In the 1960s and 70s began an environmental movement in the United States, resulting in the creation of the Environmental Protection Agency. From the 60’s to 80’s were the peak time that oil and gas companies dredged canals, creating new open water areas, drowning wetlands and allowing salt-water intrusion. Land loss insight was really acknowledged and identified in the 1970’s, after many years of damage occurred. In 1972, the Clean Water Act was passed prevent pollution to protect waters and provide assistance to publicly owned water treatment facilities. Also in 1972 the Coastal Zone Management Act was passed, which allows state and federal government organizations to work together to protect the United States coastal zones from over development, providing federal funding to conserve coastal areas.

In 1990, Congress passed the Coastal Wetlands Planning, Protection and Restoration Act to rebuild Louisiana’s natural infrastructure. Later the Coast 2050 was developed to prevent more ecosystem loss, using the same natural forces that initially built the landscape.

Three extremely important characters during this time were Theodore Roosevelt, Gifford Pinchot and Richard Nixon. Roosevelt protected wildlife and public lands by creating the U. S. Forest Service and preserving bird reservations, national game preserves, national forests, and national parks. As time passed through out America’s history, people began to place value in the environment and see the negative impacts. Pinchot was the first Chief of the United States Forest Service, where he was the first to show the public benefits of managing forests. President Richard Nixon signed the executive order creating the EPA. In the 70s there was an increasingly alarming concern for environmental pollution. Also this year was the first Earth Day, where 20 million Americans participated. This shows the increasing knowledge and care for the environment.

As time has passed and more damage occurred, more damage has accumulated with more flooding and more erosion. This has led to the coastal population demanding help and the government passing more policies to help.

Timeline through history:

  • 1899 Rivers & Harbors Appropriation Act
  • Early 1900’s Environmentalists began demanding proper channeling of levees of rivers and streams (source)
  • 1928 Major levee improvements in New Orleans (source)
  • 1950s Documented dramatic rates of land loss in Louisiana’s coastal zone (source)
  • 1960s & 70s Environmental movement begins
  • 1960s – 80s Oil and gas companies dredged canals for exploration (source)
  • 1970 Environmental Protection Agency established
  • 1972 Clean Water Act (source)
  • 1972 Coastal Zone Management Act (source)
  • 1990 Coastal Wetlands Planning, Protection, and Restoration Act (source)
  • 1996 Coast 2050
  • 2005 Estuaries and Clean Waters Act
  • 2005 Water Resources Development Act
  • 2010 National Ocean Policy


Fracking, the drilling technique that has sparked public outcries and environmental concerns, has been expanding offshore in the Gulf of Mexico. Fracking is where chemicals, water and sand are shot into the bottom of a well to stimulate the flow of oil and gas, then it can be removed easily. For the past 70 years this technique has been used on land, and only for the past 20 years has it been used commercially offshore.

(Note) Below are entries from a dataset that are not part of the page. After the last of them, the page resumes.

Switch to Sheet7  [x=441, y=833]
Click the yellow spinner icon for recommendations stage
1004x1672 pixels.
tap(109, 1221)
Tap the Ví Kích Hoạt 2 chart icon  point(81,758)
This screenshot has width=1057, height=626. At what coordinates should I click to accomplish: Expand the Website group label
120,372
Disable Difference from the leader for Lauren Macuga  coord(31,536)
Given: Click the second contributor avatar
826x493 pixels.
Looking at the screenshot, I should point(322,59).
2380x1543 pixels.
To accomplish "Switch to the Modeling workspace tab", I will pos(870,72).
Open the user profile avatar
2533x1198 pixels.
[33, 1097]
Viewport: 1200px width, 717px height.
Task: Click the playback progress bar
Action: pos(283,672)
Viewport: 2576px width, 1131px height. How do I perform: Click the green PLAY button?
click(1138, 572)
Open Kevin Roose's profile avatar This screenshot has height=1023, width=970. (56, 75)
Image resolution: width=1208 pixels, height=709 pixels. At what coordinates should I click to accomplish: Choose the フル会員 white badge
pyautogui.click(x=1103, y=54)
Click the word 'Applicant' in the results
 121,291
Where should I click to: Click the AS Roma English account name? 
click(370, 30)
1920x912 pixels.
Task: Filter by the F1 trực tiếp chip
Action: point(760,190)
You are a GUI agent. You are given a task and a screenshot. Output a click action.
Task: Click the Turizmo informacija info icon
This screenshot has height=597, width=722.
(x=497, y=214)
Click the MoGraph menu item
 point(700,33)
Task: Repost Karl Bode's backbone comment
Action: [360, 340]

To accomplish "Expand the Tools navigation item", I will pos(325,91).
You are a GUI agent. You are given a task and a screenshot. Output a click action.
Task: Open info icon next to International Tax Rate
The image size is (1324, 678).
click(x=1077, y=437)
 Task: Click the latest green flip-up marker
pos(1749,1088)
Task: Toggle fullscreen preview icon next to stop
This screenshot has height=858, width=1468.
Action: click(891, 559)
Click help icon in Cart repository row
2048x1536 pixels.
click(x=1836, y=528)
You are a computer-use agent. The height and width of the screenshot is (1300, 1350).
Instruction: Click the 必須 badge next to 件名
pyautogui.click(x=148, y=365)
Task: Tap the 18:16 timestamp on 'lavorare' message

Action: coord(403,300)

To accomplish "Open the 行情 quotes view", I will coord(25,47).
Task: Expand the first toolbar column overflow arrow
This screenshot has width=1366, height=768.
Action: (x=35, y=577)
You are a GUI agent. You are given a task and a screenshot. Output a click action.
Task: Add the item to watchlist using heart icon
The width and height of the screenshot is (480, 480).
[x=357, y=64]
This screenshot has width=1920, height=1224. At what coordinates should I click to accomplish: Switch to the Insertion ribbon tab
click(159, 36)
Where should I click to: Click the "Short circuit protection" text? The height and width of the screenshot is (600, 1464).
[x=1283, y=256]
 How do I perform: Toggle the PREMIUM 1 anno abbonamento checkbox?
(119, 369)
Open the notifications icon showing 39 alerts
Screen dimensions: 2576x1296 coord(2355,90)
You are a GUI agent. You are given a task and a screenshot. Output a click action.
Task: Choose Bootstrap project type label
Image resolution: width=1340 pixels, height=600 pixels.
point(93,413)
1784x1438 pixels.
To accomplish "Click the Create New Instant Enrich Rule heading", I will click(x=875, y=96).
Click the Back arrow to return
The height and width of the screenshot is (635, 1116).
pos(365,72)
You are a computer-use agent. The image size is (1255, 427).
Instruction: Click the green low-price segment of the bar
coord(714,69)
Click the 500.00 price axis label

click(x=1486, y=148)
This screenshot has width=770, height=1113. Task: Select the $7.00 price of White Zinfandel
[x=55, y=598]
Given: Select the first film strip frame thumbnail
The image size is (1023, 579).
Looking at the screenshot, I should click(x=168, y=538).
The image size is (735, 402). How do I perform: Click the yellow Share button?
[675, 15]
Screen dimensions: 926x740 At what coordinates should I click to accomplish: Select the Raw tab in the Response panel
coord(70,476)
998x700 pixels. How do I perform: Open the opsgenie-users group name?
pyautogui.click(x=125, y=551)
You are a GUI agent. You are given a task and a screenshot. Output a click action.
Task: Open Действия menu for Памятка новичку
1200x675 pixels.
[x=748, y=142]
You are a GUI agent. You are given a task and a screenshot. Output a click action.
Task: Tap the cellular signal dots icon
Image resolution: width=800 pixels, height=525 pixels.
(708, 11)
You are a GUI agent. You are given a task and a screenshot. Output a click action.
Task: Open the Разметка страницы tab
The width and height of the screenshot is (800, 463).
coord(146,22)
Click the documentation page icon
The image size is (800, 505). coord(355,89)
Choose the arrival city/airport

Scientists who have studied fracking and industry representatives say environmentalists are overreacting about the environmental dangers of fracking. Environmentalists are concerned because they don’t know when or where these chemicals are being used in the Gulf of Mexico, which is important because the chemicals need to be treated to make sure of no negative environmental impacts. The Environmental Protection Agency has a water discharge policy that allows small amounts of these chemicals to enter the Gulf. This information of the amount of chemicals being released is not easily accessed. To better the fracking procedures and add transparency to the companies and organizations using this technique, it would be beneficial to all parties to allow easy access to the information of when and where fracking chemicals are being released into the Gulf, and also the quantity.